The medical director of Bradford Health Services traced how an effort in the medical community to increase patient comfort had deadly consequences for the nation in the second week of "The Journey Series," a free virtual series on addiction and recovery.
Dr. Brent Boyett traced the beginning of what became the opioid epidemic to the late 1980s and early 1990s. Opioids, once reserved for acute pain and end-of-life care, were prescribed more broadly for use at home after regulatory agencies established quality measures that were closely tied to reimbursement.
"Pain scores became a quality measure of what is good care. So hospitals and doctors who could provide lower pain scores were reimbursed and rewarded for this," Boyett said.
The number of opioid prescriptions in the United States increased from 76 million in 1991 to 219 million in 2011.
Opioid-related overdoses emerged as a disturbing new trend in the mid 2000s. Deaths rose from around 10,000 in 2002 to over 49,000 in 2017 with individuals age 45-55 being most likely to die of an opioid-related overdose.
By 2011, all age groups were more likely to die from a prescribed opiate than from illegal drugs, according to the Centers for Disease Control and Prevention.
In that same year, the United States made up 4 and a half percent of the global population but consumed over 80 percent of the world opioid supply.
In addition, U.S. doctors prescribed 99 percent of the world's supply of hydrocodone, an active ingredient in Lortab, Vicodin and Norco.

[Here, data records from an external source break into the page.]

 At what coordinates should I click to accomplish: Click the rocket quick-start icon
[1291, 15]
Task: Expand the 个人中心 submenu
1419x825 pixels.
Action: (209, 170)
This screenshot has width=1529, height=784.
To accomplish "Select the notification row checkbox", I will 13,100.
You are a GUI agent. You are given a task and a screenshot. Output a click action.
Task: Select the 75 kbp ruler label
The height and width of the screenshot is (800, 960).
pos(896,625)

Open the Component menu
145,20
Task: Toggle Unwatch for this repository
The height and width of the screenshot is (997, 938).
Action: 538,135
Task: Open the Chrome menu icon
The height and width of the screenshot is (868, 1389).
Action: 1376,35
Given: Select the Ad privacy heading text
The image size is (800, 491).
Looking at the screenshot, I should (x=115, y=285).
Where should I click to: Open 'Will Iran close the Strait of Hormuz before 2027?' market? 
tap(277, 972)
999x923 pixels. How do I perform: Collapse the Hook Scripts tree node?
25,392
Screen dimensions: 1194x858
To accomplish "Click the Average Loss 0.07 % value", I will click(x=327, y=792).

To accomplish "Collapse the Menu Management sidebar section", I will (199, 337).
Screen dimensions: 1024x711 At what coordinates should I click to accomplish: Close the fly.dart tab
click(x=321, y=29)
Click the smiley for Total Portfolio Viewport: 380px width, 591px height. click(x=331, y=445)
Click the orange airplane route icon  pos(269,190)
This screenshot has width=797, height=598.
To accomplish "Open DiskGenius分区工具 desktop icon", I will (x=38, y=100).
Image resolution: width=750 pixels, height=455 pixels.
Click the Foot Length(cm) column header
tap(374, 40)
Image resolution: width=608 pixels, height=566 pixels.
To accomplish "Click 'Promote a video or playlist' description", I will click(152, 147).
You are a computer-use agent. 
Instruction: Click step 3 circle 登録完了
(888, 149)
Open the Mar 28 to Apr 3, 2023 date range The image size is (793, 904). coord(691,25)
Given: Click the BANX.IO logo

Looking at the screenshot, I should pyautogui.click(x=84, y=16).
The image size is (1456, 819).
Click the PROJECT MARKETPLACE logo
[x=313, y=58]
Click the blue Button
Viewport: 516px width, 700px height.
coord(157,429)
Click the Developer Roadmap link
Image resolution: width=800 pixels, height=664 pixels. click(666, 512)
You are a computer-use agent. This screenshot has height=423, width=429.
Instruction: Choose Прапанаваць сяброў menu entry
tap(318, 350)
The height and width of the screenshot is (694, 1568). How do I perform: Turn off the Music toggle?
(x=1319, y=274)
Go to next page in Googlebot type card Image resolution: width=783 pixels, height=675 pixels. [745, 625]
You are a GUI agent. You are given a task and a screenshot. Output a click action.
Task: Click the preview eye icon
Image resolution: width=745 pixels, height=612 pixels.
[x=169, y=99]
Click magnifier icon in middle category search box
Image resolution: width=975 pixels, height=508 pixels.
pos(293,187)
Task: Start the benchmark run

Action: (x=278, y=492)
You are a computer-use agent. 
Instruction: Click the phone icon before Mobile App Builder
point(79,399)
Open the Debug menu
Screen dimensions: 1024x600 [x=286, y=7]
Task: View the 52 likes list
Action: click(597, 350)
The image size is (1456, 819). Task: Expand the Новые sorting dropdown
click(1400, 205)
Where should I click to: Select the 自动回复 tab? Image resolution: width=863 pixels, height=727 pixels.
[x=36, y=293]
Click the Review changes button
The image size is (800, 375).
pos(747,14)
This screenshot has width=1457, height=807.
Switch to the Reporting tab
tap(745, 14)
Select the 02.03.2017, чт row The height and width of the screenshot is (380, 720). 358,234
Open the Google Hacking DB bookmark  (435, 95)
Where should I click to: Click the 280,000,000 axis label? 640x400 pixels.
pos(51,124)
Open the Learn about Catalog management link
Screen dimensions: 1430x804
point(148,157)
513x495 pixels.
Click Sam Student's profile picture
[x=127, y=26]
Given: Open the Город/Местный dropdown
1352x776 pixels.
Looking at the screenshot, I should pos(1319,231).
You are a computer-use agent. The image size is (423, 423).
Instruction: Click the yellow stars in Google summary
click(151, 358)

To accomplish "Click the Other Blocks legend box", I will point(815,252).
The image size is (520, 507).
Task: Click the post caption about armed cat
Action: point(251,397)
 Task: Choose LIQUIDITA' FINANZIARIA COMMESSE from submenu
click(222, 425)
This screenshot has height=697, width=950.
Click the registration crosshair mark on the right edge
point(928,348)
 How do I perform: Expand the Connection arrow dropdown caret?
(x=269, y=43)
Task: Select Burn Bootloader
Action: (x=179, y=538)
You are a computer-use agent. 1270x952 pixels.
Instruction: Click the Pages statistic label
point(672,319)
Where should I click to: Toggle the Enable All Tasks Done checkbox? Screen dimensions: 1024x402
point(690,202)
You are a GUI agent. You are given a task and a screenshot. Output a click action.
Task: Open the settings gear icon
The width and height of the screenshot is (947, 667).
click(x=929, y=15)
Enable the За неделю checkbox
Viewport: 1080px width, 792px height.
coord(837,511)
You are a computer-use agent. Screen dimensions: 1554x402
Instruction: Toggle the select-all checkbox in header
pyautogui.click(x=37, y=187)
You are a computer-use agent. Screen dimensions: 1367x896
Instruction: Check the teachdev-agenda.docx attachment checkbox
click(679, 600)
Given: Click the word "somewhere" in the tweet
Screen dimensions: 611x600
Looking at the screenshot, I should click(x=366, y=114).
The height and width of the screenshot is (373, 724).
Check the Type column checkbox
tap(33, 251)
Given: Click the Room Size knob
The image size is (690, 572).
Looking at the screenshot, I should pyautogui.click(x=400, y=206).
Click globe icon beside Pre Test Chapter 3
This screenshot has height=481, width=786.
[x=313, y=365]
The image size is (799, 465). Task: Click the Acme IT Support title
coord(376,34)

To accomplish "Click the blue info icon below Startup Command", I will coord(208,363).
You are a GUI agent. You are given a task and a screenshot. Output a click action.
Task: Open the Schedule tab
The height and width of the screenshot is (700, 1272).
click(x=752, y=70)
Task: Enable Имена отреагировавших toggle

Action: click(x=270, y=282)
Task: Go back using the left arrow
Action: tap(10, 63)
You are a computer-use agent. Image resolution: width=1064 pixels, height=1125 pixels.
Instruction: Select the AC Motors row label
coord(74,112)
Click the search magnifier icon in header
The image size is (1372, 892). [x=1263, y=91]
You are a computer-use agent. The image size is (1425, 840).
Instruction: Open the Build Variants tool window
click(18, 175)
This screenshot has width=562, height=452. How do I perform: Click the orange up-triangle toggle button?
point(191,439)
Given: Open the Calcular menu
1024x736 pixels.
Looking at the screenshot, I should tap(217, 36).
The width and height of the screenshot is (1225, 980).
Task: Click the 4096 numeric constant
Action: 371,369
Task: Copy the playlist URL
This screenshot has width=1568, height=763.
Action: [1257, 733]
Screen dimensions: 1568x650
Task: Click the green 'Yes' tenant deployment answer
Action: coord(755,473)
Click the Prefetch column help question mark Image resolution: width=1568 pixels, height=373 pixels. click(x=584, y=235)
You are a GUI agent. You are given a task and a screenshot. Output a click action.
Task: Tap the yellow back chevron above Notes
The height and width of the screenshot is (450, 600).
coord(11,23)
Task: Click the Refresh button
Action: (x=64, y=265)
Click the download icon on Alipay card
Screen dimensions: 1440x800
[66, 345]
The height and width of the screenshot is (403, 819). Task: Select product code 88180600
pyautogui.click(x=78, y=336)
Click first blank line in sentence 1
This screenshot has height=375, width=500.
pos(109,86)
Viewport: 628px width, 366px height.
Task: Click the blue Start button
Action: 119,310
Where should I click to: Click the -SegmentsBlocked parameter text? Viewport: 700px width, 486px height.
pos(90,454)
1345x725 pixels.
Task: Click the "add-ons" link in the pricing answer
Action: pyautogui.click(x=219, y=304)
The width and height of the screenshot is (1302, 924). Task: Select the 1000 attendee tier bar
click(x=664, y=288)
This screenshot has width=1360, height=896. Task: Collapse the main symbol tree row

In 2013, the Appalachian region as a whole and Alabama in particular lead the nation in pain pill prescriptions per capita.
Boyett pointed out that such prescriptions mask pain but do not cure it.
"Medications like opioids and Benzodiazepines don't do anything to help our back. It just dopes our brain up so that we ignore our back. We continue to leave our hand in the fire, and then we wonder why our hand doesn't work the way it used to," Boyett said, referring to the analogy of how pain is necessary to the body because it would cause a person to remove their hand from a fire.
Boyett also explained that the brain will always balance pleasure or euphoria with pain and that prolonged use of pain prescriptions creates a rollercoaster effect in which the highs are not as high and the lows are more painful as the person becomes dopamine resistant.
"If I am tricking my brain into a perception of pleasure over and over again, then my brain will try to create a resistance to that in order to create a balance, which will ultimately wind up putting me into an area of chronic pain," Boyett said.
Thus, individuals who become dependent on opioids to function both take opioids because of pain and are in pain because of the opioids, according to Boyett.
Moving forward, Boyett said he expects the medical community to embrace the neuroscience of addiction. Addiction medicine became a recognized medical subspecialty in 2015.
In addition to reducing the chronic use of opioid prescriptions, Boyett said doctors should also seek to treat addiction before serious consequences occur by referring them early to an addiction medicine specialist.
"We need to become comfortable in a non-judgmental, non-stigmatized way of helping patients get the help they need through addiction professionals. We don't wait until a person is dying before we refer a patient to an oncologist, and neither should we wait until a person has had serious long-term consequences from substance use disorders," Boyett said.
"The Journey Series," a collaboration of the Recovery Ministries of the Episcopal Diocese of Alabama and Walker County Health Action Partnership as well as numerous other state and local partners, will be offered virtually each Thursday through Oct. 8 at 2:30 p.m. and 3:35 p.m.